To improve re-usablility, change the variable to be a class parameter with an optional default value:

# DNS Config
class profile::base::dns (
  $dns_servers = ['8.8.8.8', '8.8.4.4']
){
  file { '/etc/resolv.conf':
    ensure  => present,
    owner   => 'root',
    group   => 'root',
    mode    => '0444',
    content => template('etc/resolv.conf.erb')
  }
}

Then you can specify environment (network, node, DC) specific configuration in Hiera:

dc1.example.com.yaml:

---
profile::base::dns:
  dns_servers:
    - '192.168.1.1'
    - '192.168.1.2'

dc2.example.com.yaml:

---
profile::base::dns:
  dns_servers:
    - '10.10.0.1'
    - '10.10.1.1'

Now you avoid multiple classes or writing case or if {…} else {…} logic in your class file.

Everything in Separate Repos

In the example above, I’ve mentioned a "profile" class. A common pattern when dealing with Puppet code is the Roles and Profiles Pattern. The idea is that you assign one "Role" per server and the role is made up of individual bite-sized "Profiles". Roles and profiles are just you or your companies custom Puppet modules that make use of upstream modules or Puppet resources to configure systems.

A common and problematic pattern I’ve seen is maintaining an SCM repo for roles, an SCM repo for profiles, an SCM repo for the "control repo" and a separate SCM repo for hieradata. This can then turn into multiple branches of each and before you know it you’re maintaining 12 versions of a diverging code base. It’s common to see this when people have followed some "best practice" blog post without fully thinking things through. You also often see this when developers created the code initially. They love git branches and complexity. Especially if trying to bring Gitflow to Puppet code.

Here’s my top tip when deciding how to organize your repos: KISS - Have no more than one repo for your products Puppet code. Multiple repos and branches leads to managing multiple very different code bases, different module versions in each environment, merge tasks, complex git fixing… a nightmare. There is an awesome control-repo by the guys at Example42 here: https://github.com/example42/control-repo

Misuse of Puppet Environments

With the r10k tool it’s easy to manage environments dynamically with Git branches. You can then assign subsets of servers to use different environments (branches of Puppet code). This sounds great, we have applications deployed to different environments like test, dev, stage, uat or production. Cool! let’s create all those branches… STOP!!

Puppet environments are a powerful thing, but I don’t believe you should confuse Puppet environments with Application environments. You should aim to manage your infrastructure in a single Puppet environment: "production". If you arrange your hieradata hierarchy sensibly you can manage the differences in configuration in a single branch.

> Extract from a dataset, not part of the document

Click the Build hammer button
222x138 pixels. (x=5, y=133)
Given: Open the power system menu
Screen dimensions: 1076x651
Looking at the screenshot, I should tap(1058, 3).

Puppet branches should be used when you need to test big changes or new features out in a controlled way (of course you’re developing and testing on Vagrant). Create a branch like "new_feature", develop it locally testing it on Vagrant then test out the changes on a suitable piece of infrastructure by running puppet apply --environment new_feature. Don’t forget your security and perf testing at this point ;) if everything looks good, open a PR, get it reviewed, merged to production and delete the branch.

Closing Thoughts

Most of the opinions I’ve formed are from being forced to work with some painful Puppet code setups and processes. My best advice to anyone developing their infrastructure code: Keep it simple, think about it before you go ahead, keep an open mind and don’t be afraid to change your mind or refactor when necessary.